Cherchez la femme

Comédie gonflée

Il faut avouer que, souvent, on regrette que le cinéma français soit un peu frileux. Frileux dans ses thèmes, frileux dans son traitement… Et puis voilà qu’on nous fait mentir et qu’on en redemande. Avec Cherchez la femme, Sou Abadi prouve qu’on peut être politiquement incorrect et traiter tous les sujets par le rire, même – et surtout – quand ils sont dramatiques.

Armand et Leila sont bien dans leur vie et bien dans leurs baskets. Le jeune couple a décidé, pour valider leur dernière année à Sciences Po, de partir à New York faire leur stage de fin d’études. Un rêve.
Qui vire au cauchemar quand Mahmoud, le frère de Leila, revient d’un long séjour à l’étranger avec barbe et idéaux particulièrement rétrogrades. Poussé par ses amis, Armand joue la carte du subterfuge pour tenter d’exfiltrer Leila : il enfile un voile intégral. Mais celle qu’il devient alors, Shéhérazade, ne laisse pas indifférent Mahmoud.

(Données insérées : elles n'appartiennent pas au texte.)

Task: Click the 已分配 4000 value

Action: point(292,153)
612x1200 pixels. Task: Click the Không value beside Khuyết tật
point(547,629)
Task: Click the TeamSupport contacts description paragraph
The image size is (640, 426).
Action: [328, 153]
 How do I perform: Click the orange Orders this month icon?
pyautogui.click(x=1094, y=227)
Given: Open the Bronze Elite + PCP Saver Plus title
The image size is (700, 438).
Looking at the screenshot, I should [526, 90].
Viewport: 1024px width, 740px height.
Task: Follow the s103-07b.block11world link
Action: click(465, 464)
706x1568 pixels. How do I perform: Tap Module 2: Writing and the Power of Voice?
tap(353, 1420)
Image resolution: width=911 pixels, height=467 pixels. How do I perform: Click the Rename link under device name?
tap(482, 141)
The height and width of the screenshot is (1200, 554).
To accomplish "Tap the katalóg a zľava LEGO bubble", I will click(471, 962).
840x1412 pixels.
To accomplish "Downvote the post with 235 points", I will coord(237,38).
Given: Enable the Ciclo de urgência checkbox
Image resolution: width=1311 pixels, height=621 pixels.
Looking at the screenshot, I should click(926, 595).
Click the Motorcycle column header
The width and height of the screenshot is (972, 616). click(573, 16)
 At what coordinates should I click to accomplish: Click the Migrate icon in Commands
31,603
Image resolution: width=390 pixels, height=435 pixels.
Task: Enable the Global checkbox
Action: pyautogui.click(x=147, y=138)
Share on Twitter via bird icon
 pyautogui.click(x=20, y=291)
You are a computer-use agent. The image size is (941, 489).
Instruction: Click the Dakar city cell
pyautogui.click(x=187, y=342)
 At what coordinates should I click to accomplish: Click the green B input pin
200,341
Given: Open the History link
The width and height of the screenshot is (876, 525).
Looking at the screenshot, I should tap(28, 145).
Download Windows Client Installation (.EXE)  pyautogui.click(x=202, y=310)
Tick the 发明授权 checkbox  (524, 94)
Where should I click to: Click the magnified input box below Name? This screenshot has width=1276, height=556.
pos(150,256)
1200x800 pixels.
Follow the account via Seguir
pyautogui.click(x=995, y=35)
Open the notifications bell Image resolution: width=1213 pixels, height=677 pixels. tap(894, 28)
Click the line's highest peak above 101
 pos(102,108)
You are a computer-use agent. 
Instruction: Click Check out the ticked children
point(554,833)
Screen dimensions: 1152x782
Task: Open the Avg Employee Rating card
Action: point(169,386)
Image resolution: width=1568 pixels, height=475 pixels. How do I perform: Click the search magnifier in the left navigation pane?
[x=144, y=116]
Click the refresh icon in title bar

Cherchez la femme est donc une comédie acerbe sur l’islamisme radical et le voile intégral. Rien que ça. Et le pire ? C’est que c’est réussi.
La réalisatrice, iranienne d’origine, a choisi le rire. Le rire vrai, franc, honnête, qui n’épargne personne. Il n’épargne pas le frère revenu ultrareligieux, ni le converti qu’on continue à appeler Fabrice, et encore moins les parents d’Armand, vieux révolutionnaires iraniens un peu dépassés par cette société actuelle, mais qui n’hésitent pas à jouer avec ses codes.
Certes, parfois c’est un peu simpliste, mais globalement, tout ça fait mouche.
Les acteurs, de Camélia Jordana à Félix Moati, en passant par un étonnant William Leghbil en Mahmoud, sont au plus juste de leur jeunesse et de leur énergie.
On aime et on leur pardonne volontiers quelques moments de faiblesse, quelques facilités de scénario…

Alors non, le film n’est parfois pas réaliste (voire carrément « too much »), mais pourquoi pas ? Pourquoi se priver de « grosse comédie » ?, semble nous demander Sou Abadi. Parce qu’on aborde l’extrémisme religieux ? Mais Sou Abadi a la finesse de faire la différence entre les interprétations abusives et la « vraie » foi. Alors quoi ?
Parce qu’un sujet est grave, on ne pourrait pas le traiter par l’absurde ? Ce serait faire trop d’honneur à quelques fous qui voudraient nous l’interdire, non ?
Et pourquoi alors la comédie devient-elle « politique », voire « polémique », quand elle ne visait, comme toute très bonne comédie, qu’à pointer la bêtise de certains, et leurs marges de changement ?

Qu’on ne s’y trompe pas, dans la droite lignée des comédies franches, Sou Abadi signe un film salutaire, qui nous remet les points sur les « i ». Naïf ? Si cela veut dire qu’elle ne prend pas à tout prix le ton d’un documentaire dramatique diffusé à une heure de grande écoute, alors d’accord. C’est que la réalisatrice conte une histoire, une vision, valable pour ses personnages au moment « m ». Elle n’a jamais prétendu le contraire, et il est bon, parfois, de rappeler la liberté des artistes de ne pas être à tout prix « sérieux » ou « réalistes ».

Alors, on entend les grincheux qui trouvent qu’on ne peut pas rire de tout, encore moins avec tout le monde… D’autres leur ont déjà répondu. Notre seule injonction face à eux sera de les envoyer voir le film, drôle, intéressant, et sincère. Et dans l’horizon des comédies françaises actuelles, ce n’est déjà pas si mal.